Designate doc comments #99

resolritter · 2021-01-07T20:01:25Z

closes #88

resolritter · 2021-01-10T16:42:35Z

My first attempted implementation was using regular expressions, but, unfortunately, the examples were not passing (https://travis-ci.org/github/tree-sitter/tree-sitter-rust/builds/753422004#L413). My regular expressions seemingly had trouble capturing the pattern / / \n?; the third character in the sequence is what's decides between a line or doc comment, so I thought it made more sense to use externals for this in order to leverage lexer->lookahead probes.

Therefore, I've reworked the approach to use externals (commented in be26083).

resolritter · 2021-02-03T01:07:50Z

Since doc comments are generally multi-line, I've made the /// contiguous lines be parsed as a group instead of a node per line. That should make it easier to extract the whole block.

It'd be useful to have a node without the leading ///, leaving only the inner content, so that the Markdown parser could be injected... I don't know if it's possible to do that currently.

Luni-4 · 2021-03-24T10:00:05Z

@resolritter

Is there any update on this one?

dodomorandi · 2021-07-03T17:19:49Z

What's the current status on this? Is any help needed?

bestouff · 2021-11-26T15:41:06Z

Ping ?

pickfire · 2021-12-01T06:27:57Z

What about # within doc comments code blocks?

resolritter · 2021-12-01T11:19:55Z

I do not have merge access to this repository. This is not the only PR in review limbo right now.

aryx · 2021-12-01T12:56:26Z

@dcreager is there someone maintaining tree-sitter-rust at github right now?

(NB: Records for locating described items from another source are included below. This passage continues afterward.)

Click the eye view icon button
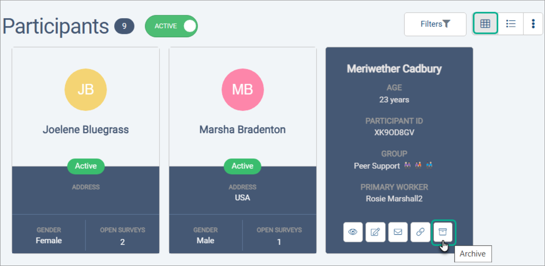 click(353, 232)
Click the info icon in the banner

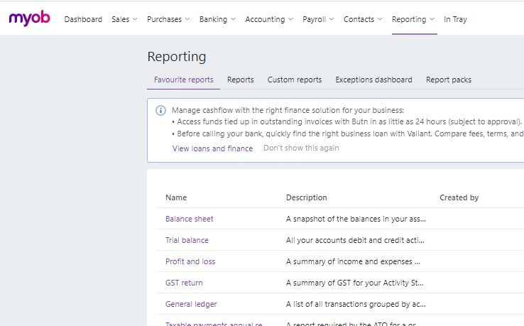(160, 111)
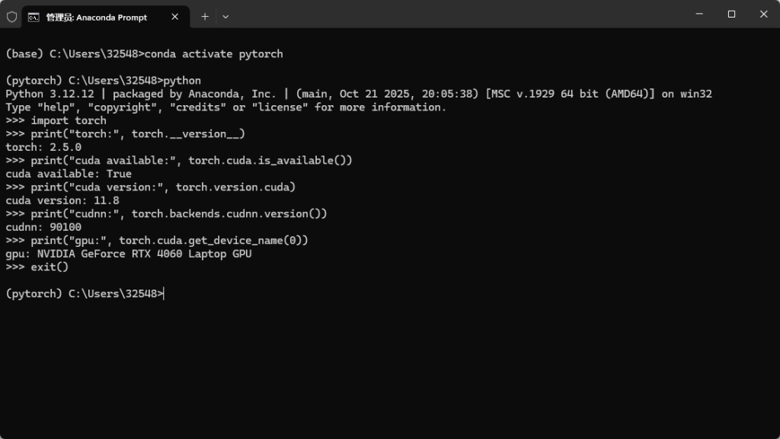The height and width of the screenshot is (439, 780).
Task: Close the Anaconda Prompt tab
Action: click(177, 16)
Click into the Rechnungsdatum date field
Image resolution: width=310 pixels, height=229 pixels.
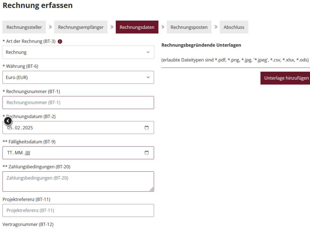(71, 128)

archseer · 2021-12-01T13:09:41Z

It would be great if the rust grammar had more maintainers (for example tree-sitter-haskell has been doing great since tek took the reigns). Both this, #105 and #85 are PRs I've been looking forward to.

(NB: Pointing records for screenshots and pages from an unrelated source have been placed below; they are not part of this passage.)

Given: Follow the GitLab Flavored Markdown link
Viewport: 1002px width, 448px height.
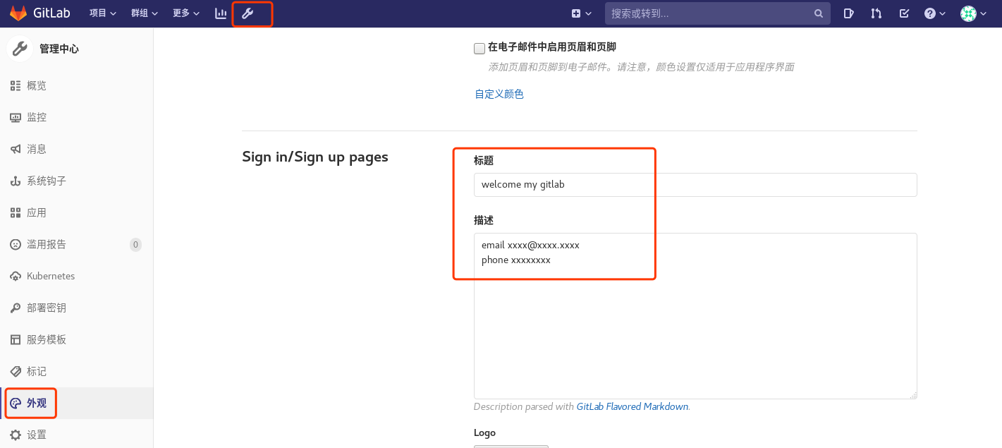Looking at the screenshot, I should pyautogui.click(x=632, y=406).
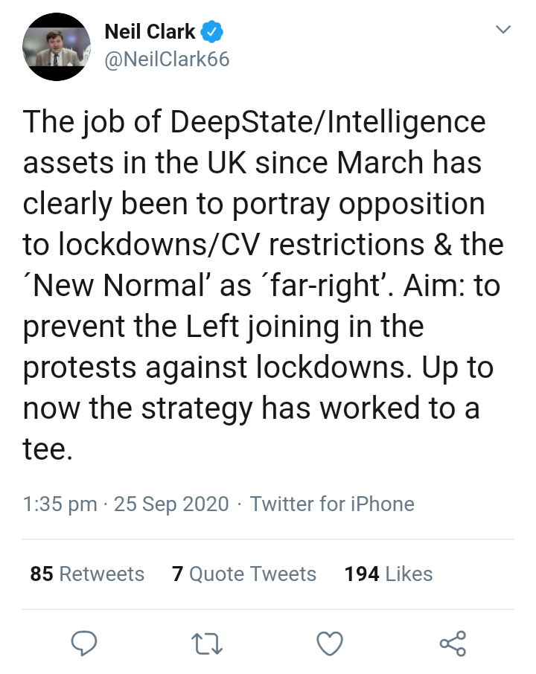Open the 7 Quote Tweets list

point(244,574)
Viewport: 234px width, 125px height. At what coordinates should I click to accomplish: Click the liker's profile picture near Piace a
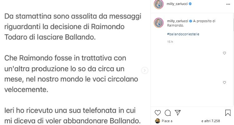click(x=158, y=121)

aryx · 2022-01-05T08:53:00Z

@resolritter can you rebase on the latest and I'll approve the PR.

resolritter · 2022-01-08T03:18:32Z

FYI #126

resolritter · 2022-01-08T05:13:37Z

The current implementation is incomplete because Rust requires strictly three slashes for doc comments, any more than that and it turns back to a normal line comment. This is explained in the current documentation for comments: https://doc.rust-lang.org/reference/comments.html#examples.

Moving this to Draft while I try to fix that.

Edit: Should be fixed

pickfire · 2022-01-08T14:12:56Z

corpus/source_files.txt

+============================================
+
+/// Doc
+/// Comment


//! as well.

But I think //!! will become normal comment. The last I worked on is this

https://github.com/mawww/kakoune/blob/871782faaf954cda654cdbdcb3590b45534607d1/rc/filetype/rust.kak#L46-L49

From https://doc.rust-lang.org/reference/comments.html#examples

//! - Inner line doc
//!! - Still an inner line doc (but with a bang at the beginning)

So I implemented it as "any ! makes it a doc comment, no matter how many"

I believe it's only up till four, IIRC it's the same highlight in vim.

In SpaceVim (without LSP) the highlight is different (grey for comments, orange for doc comments) and that was really useful IMHO.

aryx · 2022-01-09T18:27:43Z

need to rebase, because I've merged your other PR. Having those parser.c in the repository is annoying.

resolritter · 2022-01-09T22:07:33Z

Rebased and also added support for //! as per #99 (comment)

Ref: tree-sitter/tree-sitter-rust#99

maxbrunsfeld · 2022-01-10T21:05:37Z

This PR seems to have introduced a bug where the scanner can get into an infinite loop. I'm seeing the Tree-sitter test suite hang after updating tree-sitter-rust to the latest master. I guess the test coverage in this repo wasn't sufficient to protect against this. I'm going to revert this for now.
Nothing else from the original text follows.